Submit solutions to tasks as comments on the Lobsters thread or this Gist.
Task 1 Propagate the Fuck (Can’t Propagate the Fuck)
In my rpypkgs Nix flake, I have a brainfuck interpreter. This interpreter, bf.py, is already fairly fast but it could be faster.
The task: Switch from the current abstract representation to pointer propgation. That link points to my explanation of pointer propagation as well as some completely untested Python 2.7 code which I wrote for demonstration purposes. Benchmark the improved interpreter’s code generation using bench.b and its runtime using mandel.b, both installed under share/ with the interpreter.
Time estimate: one weekend (two working days)
RPython is just Python 2.7, formerly one of the most popular languages among developers. How hard could it be? It will be straightforward for anybody who knows how RPython’s JIT works.
- S tier: under 200 lines of code, faster than previous version
- A tier: under 250 lines of code, faster than previous version
- B tier: under 300 lines of code, as fast as current version
- C tier: under 400 lines of code, as fast as current version
- D tier: under 500 lines of code, less than 2x slowdown
Task 2: Late, as in the late unknown-linux-musl
For my nascent programming environment Vixen, I’ve recently hacked up an expression compiler, as covered previously, on Lobsters. Along with a few support methods, the Raku script allows me to have a Vixen compiler which is callable from Vixen. However, now I’d like a statically-linked version for initramfs and it seems that I can’t build a sufficiently-static Raku binary. Very technically, I could write an NQP-to-native compiler, but that’s a lot of work and the Raku team isn’t really excited about that.
The task: Research languages which statically compile for Linux, choose a language with good support for parsing and tree transformations, and port the Raku prototype compiler from this gist to that language.
Time estimate: two weekends, ish (five working days)
This task’s difficulty stems from the tradeoffs that must be made while shopping for a toolchain that can emit static binaries. I’m leaving it open-ended; I’ll let you deal with the ethical weight of prompting the bot to emit C++ or other bad choices. One fun complication is that the Raku compiler actually calls Vixen mid-compile to emit blocks to the Nix store, and that functionality must be preserved.
- S tier: actually, Raku can be statically compiled and linked!
- A tier: literally the same grammar as the Raku version
- B tier: recognizable as the same grammar, mostly same compiler
- C tier: grammar completely reimplemented, mostly same compiler
- D tier: completely reimplemented from scratch, parsing libraries used
- F tier: parser written from scratch
Task 3: Don’t you know? Python makes you fast. (Haha, one!)
Previously, on Lobsters, we discussed going faster by porting from Python to Rust. Previously, on Lobsters, we followed that up by going fast with Python. Now, it is time to go fast once again.
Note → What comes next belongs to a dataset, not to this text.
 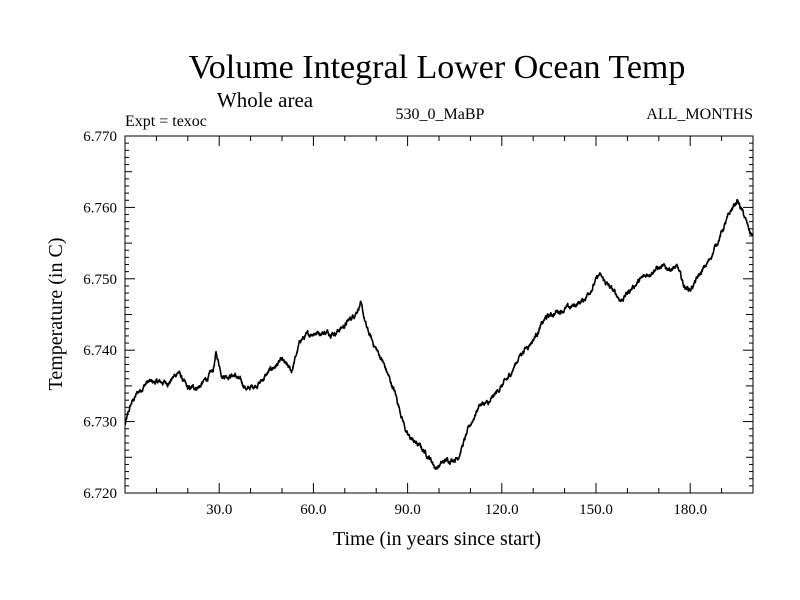 What do you see at coordinates (56, 314) in the screenshot?
I see `y-axis-label: Temperature (in C)` at bounding box center [56, 314].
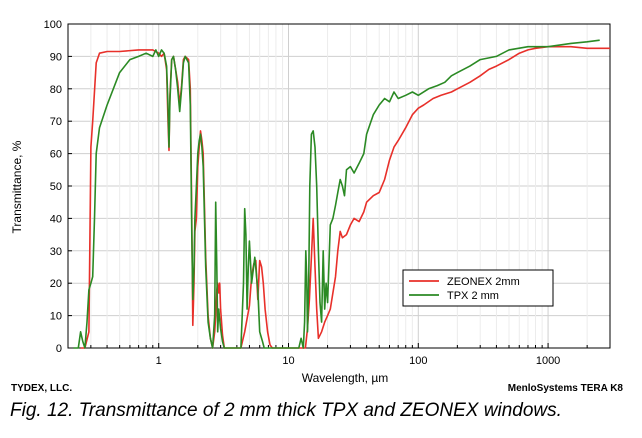 The width and height of the screenshot is (642, 438). Describe the element at coordinates (56, 122) in the screenshot. I see `y-tick-label: 70` at that location.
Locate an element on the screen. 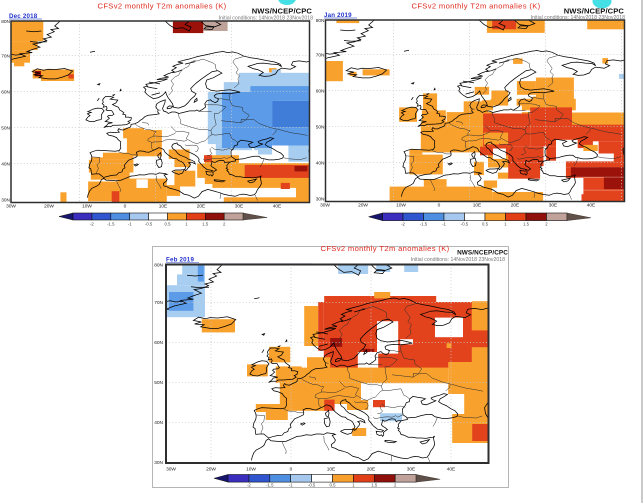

The task: Figure out what the task was again, because it’s been over a year and I intentionally forgot it in case this scenario ever came up. Then, implement the task and make it as fast as possible while technically still Python.
Time estimate: two weekends (four working days)
For this one, I’m almost certainly returning to RPython, which is technically still Python. I’m going to set the bar fairly high here, but I genuinely have no idea what the ceiling is. The lack of definition in the task is part of the challenge.
- S tier: 200,000x speedup
- A tier: 20,000x speedup
- B tier: 2,000x speedup
- C tier: 200x speedup
- D tier: 20x speedup
- F tier: 2x speedup
Conclusions
Give it a few months for folks to try this out and then we’ll summarize.